Repeat the records below exactly, beginning at the first line and finishing with the line that contains "Task: Toggle Arguments button in code panel".

◆ The data
__________________________________________________
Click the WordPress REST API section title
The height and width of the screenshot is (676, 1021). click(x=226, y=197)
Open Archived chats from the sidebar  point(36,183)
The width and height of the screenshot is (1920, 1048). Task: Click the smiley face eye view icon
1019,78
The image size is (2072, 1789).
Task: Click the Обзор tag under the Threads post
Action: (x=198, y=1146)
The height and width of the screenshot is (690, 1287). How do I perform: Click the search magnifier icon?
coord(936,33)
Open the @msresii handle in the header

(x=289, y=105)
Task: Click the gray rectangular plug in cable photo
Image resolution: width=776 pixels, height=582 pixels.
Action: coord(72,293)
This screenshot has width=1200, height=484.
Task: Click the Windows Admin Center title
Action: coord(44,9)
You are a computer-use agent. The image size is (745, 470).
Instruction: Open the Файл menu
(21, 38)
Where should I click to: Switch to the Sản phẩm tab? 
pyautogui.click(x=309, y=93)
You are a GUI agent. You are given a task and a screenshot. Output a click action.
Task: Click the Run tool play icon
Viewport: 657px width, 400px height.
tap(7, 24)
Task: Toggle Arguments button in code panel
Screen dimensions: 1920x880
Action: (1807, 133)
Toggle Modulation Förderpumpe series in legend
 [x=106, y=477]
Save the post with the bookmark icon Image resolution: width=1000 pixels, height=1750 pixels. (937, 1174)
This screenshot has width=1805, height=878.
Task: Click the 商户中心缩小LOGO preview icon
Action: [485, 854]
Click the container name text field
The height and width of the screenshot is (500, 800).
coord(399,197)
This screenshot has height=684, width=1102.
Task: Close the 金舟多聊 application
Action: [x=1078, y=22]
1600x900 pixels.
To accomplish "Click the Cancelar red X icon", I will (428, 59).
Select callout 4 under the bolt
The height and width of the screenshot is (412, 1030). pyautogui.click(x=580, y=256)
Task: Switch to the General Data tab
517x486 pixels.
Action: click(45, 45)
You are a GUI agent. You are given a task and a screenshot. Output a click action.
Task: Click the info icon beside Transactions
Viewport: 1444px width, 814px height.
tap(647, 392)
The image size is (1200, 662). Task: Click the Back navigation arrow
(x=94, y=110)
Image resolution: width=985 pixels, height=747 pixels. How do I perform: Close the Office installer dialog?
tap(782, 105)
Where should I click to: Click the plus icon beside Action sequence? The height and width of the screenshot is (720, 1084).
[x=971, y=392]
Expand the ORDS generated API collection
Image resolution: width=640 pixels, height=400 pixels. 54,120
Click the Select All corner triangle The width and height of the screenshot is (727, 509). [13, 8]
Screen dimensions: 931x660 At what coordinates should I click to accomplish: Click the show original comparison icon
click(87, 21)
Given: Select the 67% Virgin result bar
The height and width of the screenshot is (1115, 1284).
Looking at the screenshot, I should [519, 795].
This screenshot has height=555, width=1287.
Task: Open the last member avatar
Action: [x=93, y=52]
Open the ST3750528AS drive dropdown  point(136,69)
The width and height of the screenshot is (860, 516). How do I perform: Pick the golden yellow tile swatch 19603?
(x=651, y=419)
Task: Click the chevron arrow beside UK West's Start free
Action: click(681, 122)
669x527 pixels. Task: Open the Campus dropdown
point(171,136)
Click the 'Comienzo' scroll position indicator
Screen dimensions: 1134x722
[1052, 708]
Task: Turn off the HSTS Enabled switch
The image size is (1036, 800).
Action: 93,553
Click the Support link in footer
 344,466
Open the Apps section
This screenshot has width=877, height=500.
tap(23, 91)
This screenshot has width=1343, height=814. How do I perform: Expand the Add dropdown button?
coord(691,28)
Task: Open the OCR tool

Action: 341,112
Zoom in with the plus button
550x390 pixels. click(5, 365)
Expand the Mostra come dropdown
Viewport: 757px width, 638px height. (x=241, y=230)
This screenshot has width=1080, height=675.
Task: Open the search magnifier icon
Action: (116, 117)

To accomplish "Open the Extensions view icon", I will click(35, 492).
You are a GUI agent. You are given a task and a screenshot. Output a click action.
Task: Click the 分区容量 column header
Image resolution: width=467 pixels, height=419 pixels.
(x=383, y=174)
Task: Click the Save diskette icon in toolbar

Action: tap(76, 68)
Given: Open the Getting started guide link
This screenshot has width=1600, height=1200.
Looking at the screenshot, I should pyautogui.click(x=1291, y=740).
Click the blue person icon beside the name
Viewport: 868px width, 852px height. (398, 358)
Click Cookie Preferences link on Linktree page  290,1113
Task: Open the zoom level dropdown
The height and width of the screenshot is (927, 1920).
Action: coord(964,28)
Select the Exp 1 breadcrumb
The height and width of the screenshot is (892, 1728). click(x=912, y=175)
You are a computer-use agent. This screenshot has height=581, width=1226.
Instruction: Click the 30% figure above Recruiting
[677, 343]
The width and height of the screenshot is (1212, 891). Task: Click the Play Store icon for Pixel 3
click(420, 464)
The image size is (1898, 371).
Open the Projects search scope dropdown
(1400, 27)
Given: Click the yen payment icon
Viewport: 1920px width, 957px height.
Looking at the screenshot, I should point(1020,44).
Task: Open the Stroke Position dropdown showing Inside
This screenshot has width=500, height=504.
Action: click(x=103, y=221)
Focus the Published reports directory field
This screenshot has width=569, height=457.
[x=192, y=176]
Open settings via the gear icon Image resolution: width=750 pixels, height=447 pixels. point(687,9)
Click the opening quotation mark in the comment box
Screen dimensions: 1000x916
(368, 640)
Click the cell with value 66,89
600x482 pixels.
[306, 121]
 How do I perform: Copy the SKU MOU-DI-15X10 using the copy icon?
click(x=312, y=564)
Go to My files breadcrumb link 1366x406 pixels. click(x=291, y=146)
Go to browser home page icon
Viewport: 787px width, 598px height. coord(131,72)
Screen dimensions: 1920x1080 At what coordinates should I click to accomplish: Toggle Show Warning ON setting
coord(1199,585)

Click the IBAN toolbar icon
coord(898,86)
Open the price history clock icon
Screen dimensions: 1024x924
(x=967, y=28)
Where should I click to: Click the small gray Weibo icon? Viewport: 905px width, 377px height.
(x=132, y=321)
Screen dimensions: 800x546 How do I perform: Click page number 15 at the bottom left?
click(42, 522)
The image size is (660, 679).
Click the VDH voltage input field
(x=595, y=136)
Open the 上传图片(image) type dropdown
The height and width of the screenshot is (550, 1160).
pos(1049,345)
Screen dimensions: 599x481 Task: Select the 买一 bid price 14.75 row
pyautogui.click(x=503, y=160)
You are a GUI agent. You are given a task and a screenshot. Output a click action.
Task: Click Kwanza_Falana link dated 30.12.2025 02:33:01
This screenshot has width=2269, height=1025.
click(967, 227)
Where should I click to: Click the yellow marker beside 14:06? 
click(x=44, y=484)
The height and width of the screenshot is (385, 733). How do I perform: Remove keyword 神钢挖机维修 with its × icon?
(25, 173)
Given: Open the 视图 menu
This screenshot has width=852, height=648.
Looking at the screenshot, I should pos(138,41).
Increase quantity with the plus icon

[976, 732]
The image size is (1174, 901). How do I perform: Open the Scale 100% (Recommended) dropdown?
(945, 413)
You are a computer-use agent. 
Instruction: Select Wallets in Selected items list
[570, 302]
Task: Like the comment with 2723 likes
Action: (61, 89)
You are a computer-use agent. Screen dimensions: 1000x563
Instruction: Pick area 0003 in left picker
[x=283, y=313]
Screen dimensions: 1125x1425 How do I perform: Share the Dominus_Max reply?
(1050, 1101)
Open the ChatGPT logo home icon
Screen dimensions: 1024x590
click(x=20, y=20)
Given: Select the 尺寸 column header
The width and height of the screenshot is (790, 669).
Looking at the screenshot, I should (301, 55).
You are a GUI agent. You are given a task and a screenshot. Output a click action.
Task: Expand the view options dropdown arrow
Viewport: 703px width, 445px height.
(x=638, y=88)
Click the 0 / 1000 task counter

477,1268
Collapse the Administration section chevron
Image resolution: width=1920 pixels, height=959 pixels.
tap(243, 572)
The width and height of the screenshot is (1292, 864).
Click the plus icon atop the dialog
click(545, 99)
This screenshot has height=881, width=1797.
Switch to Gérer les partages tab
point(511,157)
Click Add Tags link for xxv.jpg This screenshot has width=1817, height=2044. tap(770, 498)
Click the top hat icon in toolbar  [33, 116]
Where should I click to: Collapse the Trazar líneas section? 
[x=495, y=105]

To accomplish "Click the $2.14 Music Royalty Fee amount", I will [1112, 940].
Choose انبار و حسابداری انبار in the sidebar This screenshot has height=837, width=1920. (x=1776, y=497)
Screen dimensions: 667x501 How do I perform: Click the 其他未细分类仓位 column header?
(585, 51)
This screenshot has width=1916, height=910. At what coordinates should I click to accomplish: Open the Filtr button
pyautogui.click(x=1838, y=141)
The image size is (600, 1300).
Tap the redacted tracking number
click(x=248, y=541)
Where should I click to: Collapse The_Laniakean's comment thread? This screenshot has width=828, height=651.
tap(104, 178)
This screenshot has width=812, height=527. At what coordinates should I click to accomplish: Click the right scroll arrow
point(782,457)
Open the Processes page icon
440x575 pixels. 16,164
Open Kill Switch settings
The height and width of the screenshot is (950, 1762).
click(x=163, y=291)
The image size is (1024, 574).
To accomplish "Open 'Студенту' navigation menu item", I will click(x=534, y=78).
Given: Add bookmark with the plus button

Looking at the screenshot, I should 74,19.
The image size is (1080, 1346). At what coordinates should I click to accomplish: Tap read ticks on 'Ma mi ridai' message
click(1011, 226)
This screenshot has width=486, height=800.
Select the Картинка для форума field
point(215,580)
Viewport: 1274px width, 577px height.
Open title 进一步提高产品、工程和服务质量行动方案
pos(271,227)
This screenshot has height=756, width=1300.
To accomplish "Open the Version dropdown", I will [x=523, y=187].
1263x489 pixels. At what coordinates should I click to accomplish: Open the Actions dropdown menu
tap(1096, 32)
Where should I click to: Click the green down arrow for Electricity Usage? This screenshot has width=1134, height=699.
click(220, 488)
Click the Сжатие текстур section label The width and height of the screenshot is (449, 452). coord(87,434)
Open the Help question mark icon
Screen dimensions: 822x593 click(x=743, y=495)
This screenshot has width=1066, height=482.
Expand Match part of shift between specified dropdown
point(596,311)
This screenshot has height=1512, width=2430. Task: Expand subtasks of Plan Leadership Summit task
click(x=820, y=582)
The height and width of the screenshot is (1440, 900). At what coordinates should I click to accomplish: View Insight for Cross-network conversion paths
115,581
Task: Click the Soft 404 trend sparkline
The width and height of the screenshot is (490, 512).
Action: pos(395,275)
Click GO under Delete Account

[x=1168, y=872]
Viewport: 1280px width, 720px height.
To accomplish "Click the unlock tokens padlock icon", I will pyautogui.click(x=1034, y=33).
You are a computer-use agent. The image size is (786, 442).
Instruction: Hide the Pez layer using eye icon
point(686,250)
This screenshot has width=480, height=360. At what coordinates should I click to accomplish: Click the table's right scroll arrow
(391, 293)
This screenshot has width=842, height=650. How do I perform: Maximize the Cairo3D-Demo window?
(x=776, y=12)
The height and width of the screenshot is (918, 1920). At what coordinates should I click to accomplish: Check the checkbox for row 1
__________________________________________________
◆ Solution for this problem
Click the WordPress REST API section title
The height and width of the screenshot is (676, 1021). click(x=226, y=197)
Open Archived chats from the sidebar  point(36,183)
The width and height of the screenshot is (1920, 1048). Task: Click the smiley face eye view icon
1019,78
The image size is (2072, 1789).
Task: Click the Обзор tag under the Threads post
Action: (x=198, y=1146)
The height and width of the screenshot is (690, 1287). How do I perform: Click the search magnifier icon?
coord(936,33)
Open the @msresii handle in the header

(x=289, y=105)
Task: Click the gray rectangular plug in cable photo
Image resolution: width=776 pixels, height=582 pixels.
Action: coord(72,293)
This screenshot has width=1200, height=484.
Task: Click the Windows Admin Center title
Action: coord(44,9)
You are a computer-use agent. The image size is (745, 470).
Instruction: Open the Файл menu
(21, 38)
Where should I click to: Switch to the Sản phẩm tab? 
pyautogui.click(x=309, y=93)
You are a GUI agent. You are given a task and a screenshot. Output a click action.
Task: Click the Run tool play icon
Viewport: 657px width, 400px height.
tap(7, 24)
Task: Toggle Arguments button in code panel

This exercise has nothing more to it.